*** Block opens ***
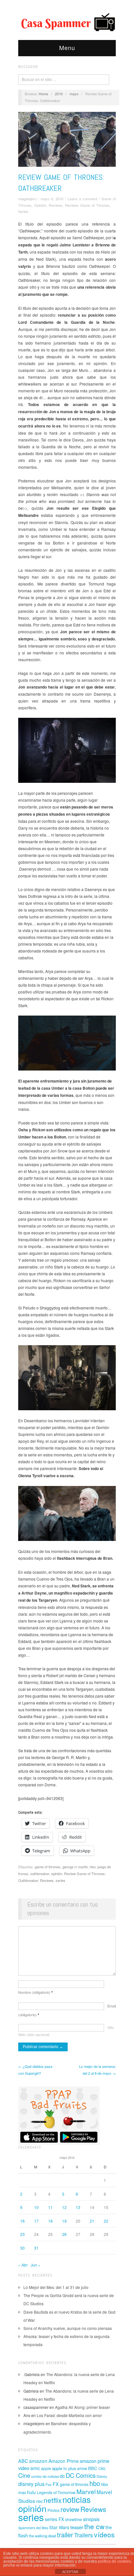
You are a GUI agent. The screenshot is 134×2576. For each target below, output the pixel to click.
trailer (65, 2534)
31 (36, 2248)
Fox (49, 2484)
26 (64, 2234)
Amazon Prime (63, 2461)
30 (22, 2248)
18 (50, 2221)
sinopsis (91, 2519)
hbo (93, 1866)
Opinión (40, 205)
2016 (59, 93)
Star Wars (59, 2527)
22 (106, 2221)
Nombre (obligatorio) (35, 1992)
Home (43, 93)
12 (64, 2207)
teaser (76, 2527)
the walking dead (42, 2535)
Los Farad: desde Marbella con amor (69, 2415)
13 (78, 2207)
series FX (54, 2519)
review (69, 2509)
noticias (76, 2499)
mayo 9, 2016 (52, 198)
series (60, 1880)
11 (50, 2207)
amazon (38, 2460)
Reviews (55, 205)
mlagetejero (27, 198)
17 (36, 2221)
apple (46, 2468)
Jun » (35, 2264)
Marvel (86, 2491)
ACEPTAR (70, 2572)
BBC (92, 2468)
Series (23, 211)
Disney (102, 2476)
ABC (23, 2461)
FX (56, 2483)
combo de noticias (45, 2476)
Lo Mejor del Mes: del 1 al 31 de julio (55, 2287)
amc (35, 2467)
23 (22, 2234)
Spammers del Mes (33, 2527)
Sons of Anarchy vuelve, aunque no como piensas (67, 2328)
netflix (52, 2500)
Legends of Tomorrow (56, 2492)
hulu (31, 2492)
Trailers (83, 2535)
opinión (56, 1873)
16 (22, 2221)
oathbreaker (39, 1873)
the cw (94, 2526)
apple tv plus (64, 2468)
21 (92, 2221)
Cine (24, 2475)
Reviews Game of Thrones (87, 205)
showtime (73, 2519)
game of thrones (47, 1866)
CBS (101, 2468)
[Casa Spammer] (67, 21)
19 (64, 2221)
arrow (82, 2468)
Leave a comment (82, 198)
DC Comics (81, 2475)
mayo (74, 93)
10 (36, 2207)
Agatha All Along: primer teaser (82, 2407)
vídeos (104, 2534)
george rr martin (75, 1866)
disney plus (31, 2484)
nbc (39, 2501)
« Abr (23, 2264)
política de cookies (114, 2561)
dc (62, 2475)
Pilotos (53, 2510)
*** Block closes ***
TASK BRIEF
In the listing above, find the line with "showtime (73, 2519)" and the line with "vídeos (104, 2534)", then print exactly those two lines and every line between them, and nothing more.

EXERCISE RESPONSE
showtime (73, 2519)
game of thrones (47, 1866)
CBS (101, 2468)
[Casa Spammer] (67, 21)
19 (64, 2221)
arrow (82, 2468)
Leave a comment (82, 198)
DC Comics (81, 2475)
mayo (74, 93)
10 (36, 2207)
Agatha All Along: primer teaser (82, 2407)
vídeos (104, 2534)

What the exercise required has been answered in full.